The team of the year was; Fullback: James Dowie (Papakura), Winger: Saula Solomona (Pt Chevalier), Centre: Semisi Tyrell (Mangere East), Standoff: Drew Radich (Otahuhu), Halfback: Raymond Talimalie (Mangere East), Prop: Tony Tuia (Howick), Hooker: Zacharia Tippins (Glenora), Second-row: Dion Snell (Mt Albert) and Lock: Trent Bishop (Howick).

- The Ellerslie Eagles included Toshio Laiseni and Darin Kingi.
- The Papakura Sea Eagles were coached by Richie Blackmore and included Roman Hifo and Kim Uasi.
- The Point Chevalier Pirates included Malo Solomona and Tevita Latu.
- The Mount Albert Lions were coached by Willie Swann.
- The Manurewa Marlins included Neccrom Areaiiti.
- The Ellerslie Eagles included Toshio Laiseni.

===Wellington===
Whiti Te Ra defeated Te Aroha 26-24 in the Wellington Rugby League grand final. It was Whiti Te Ra's first title and they went through the season undefeated, the first team to do so since the Randwick Kingfishers in 1944.

===Canterbury===
The Linwood Keas won the Canterbury Rugby League's Pat Smith Memorial Trophy by defeating the Hornby Panthers 29-10 at AMI Stadium. Corey Lawrie captained the Hornby side. Linwood's Erwin Sauni was awarded the Mel Cooke Memorial Trophy as the man of the match.

=== Northland ===
The Takahiwai Warriors won the Whangarei City & Districts rugby league title by defeating the Otangarei Knights 18-16 at Toll Stadium, Whangārei.

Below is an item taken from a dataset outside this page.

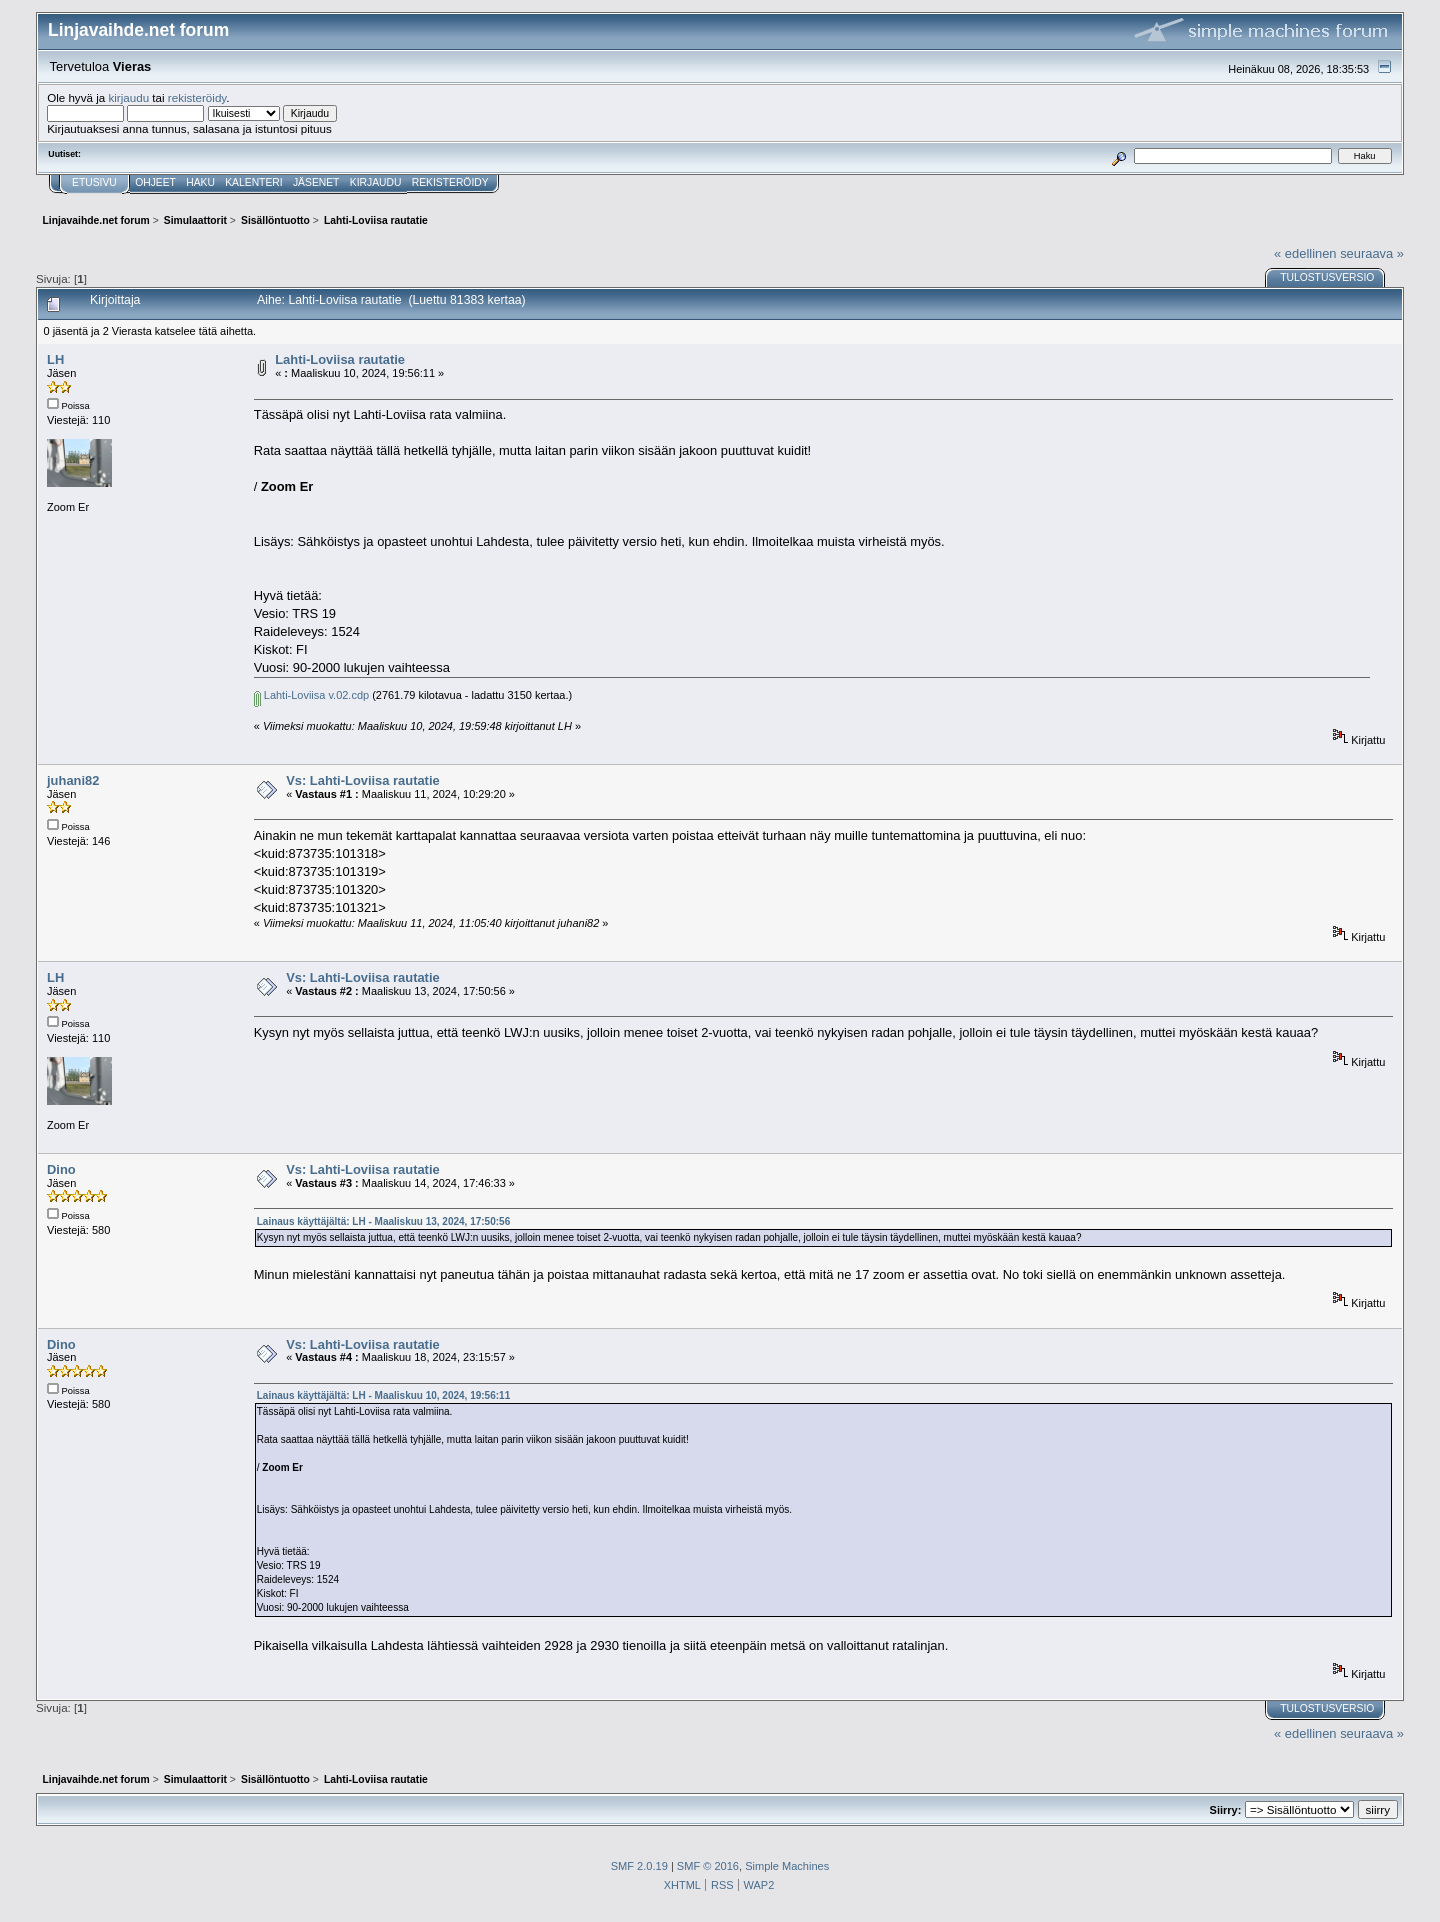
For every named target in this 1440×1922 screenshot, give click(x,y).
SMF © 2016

The Kaikohe Lions won the inaugural Taitokerau rugby league Premiership title by defeating the Pawerenga Broncos 10-6 at Rugby Park, Kaikohe.

The Moerewa Tigers won the inaugural Taitokerau rugby league Championship title by defeating the Muriwhenua Falcons 38-10 at Rugby Park, Kaikohe.

===Other leagues===
The Southland Rugby League and Otago Rugby League ran a joint eight team competition after both leagues were reduced to four teams. He Tauaa defeated the Cowboys 20-18 in the Southland club rugby league final at Les George Oval to win their fourth successive title.